As I’ve talked about before, I came to the realization that the foods I ate for over 30 years of my life, were not working for me anymore. This information showed up in my energy level, mental state, and my weight. I desired to feel more focused and less overwhelmed – especially mentally.
My goal for January was to alleviate the mental energy that went into eating and drinking. I knew that if I narrowed down what I was eating by eliminating some things, I wouldn’t expand as much energy thinking about it.
Did I accomplish this? Yes, and here is why:
My husband and I went out for dinner and a movie. I didn’t spend time going back and forth in my head about who should be the designated driver. There was no question about who would drive because I knew I wasn’t drinking. Plus, I could sit through the movie and focus on it without feeling tired.
I went out of town with my kids to visit my sister. I really felt super relaxed while we were there. Usually we get cookies and yummy fun stuff for the kids, but knowing that I wasn’t eating sugar eliminated the temptation from my mind. For me, the trip really was about enjoying the time together and not about the food.

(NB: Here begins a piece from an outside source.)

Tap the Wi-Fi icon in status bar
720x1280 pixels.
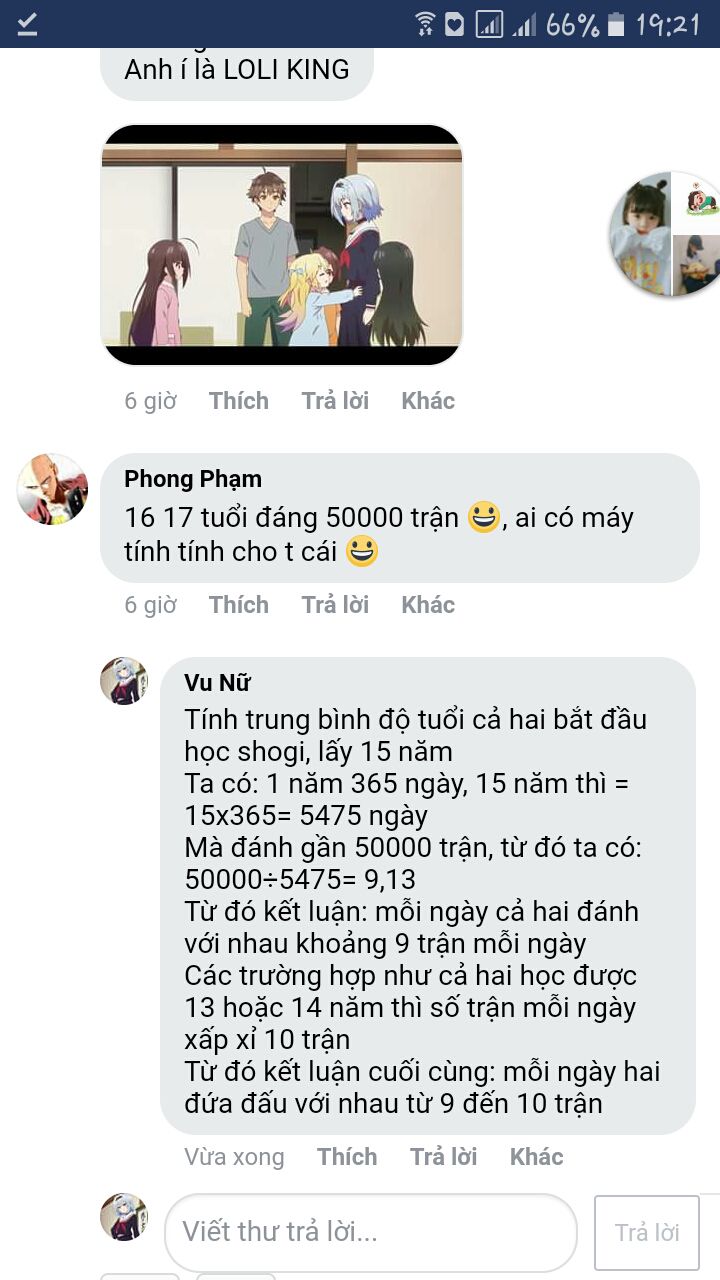[426, 23]
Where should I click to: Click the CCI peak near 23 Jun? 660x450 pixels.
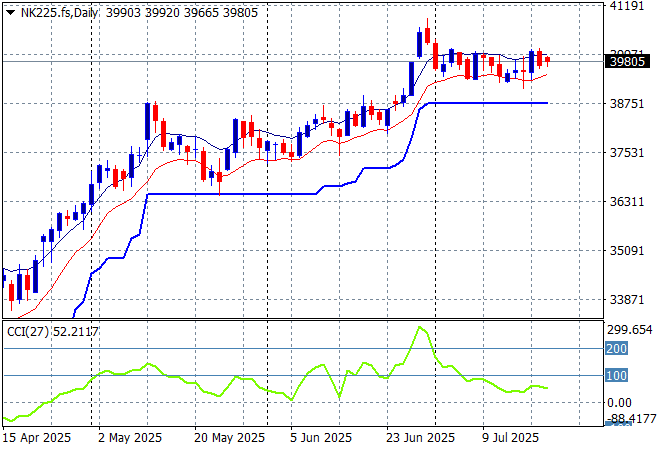[421, 327]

I maintained a lot of habits because my mental and physical state was so consistent from day to day. No food or alcohol hangovers to deal with. Here are some of the things I accomplished:
I read four books. I make it a habit to read for a half hour a day. Most of my reading is done before bed or on the treadmill.

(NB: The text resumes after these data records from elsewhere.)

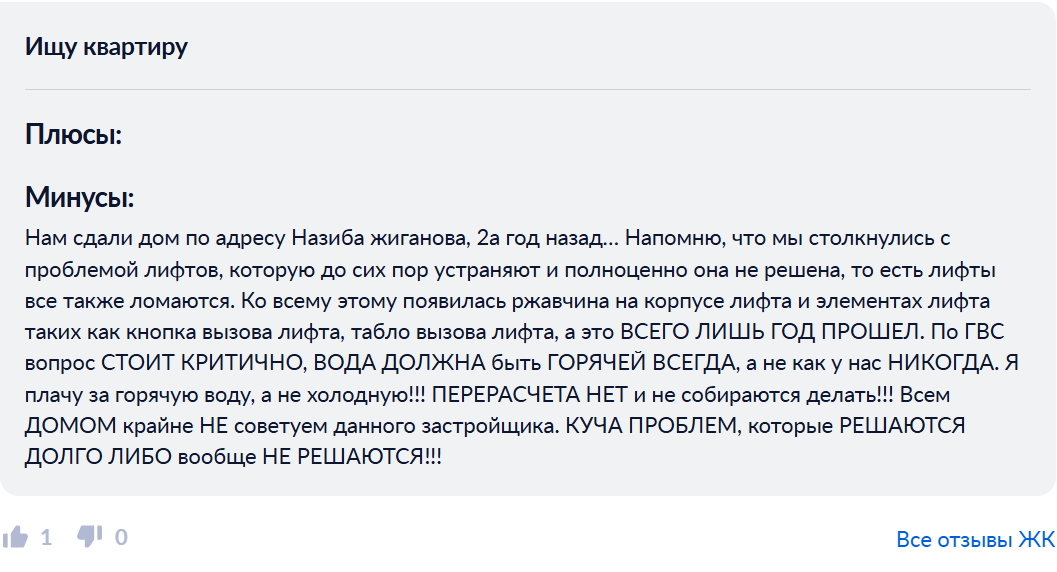Select the 'Минусы:' section heading
1057x572 pixels.
pyautogui.click(x=80, y=197)
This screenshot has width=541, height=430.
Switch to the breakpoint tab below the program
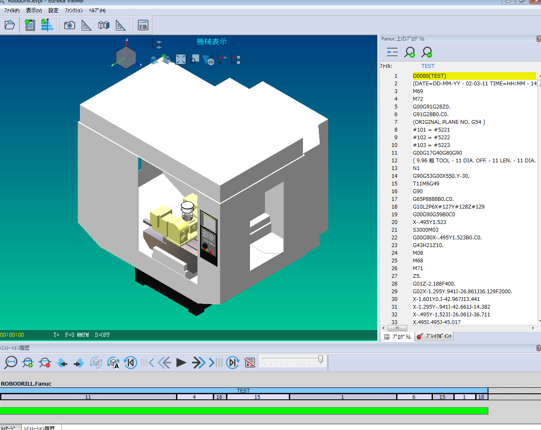click(435, 336)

I spent more quality time playing with the kids without interruption. I have noticed a difference in their behavior because of this.
I kept a journal. I received a one sentence journal for mothers for Christmas. For the longest time I have wanted to document what happens from day to day with my boys, but I never put the time into doing it. I used this journal every night to write one sentence about our day.
I exercised on average every other day. I logged over 41 miles on the treadmill. I set out to do 40 miles in January so I beat this record. Setting personal challenges for myself is a big motivation for me.
At the end of the day, food is food. Yes, it can allow for a lot of pleasure, but there is so much more in life that allows for pleasure too. When I really thought about it, not allowing myself to eat cookies chips, or ice cream, IS NOT the worst thing that can happen to me. When I thought about depriving myself of certain foods in this way, it seemed like it was no big deal.
I can lose weight. Yes, since undergoing this challenge I have lost between 5-7 pounds (depending on the day). As or right now, this seems like a good way to release weight from my body.
I am continuing with no sugar/flour/alcohol for the year of 2017. I’m really interested to see what I can accomplish when I am feeling this great.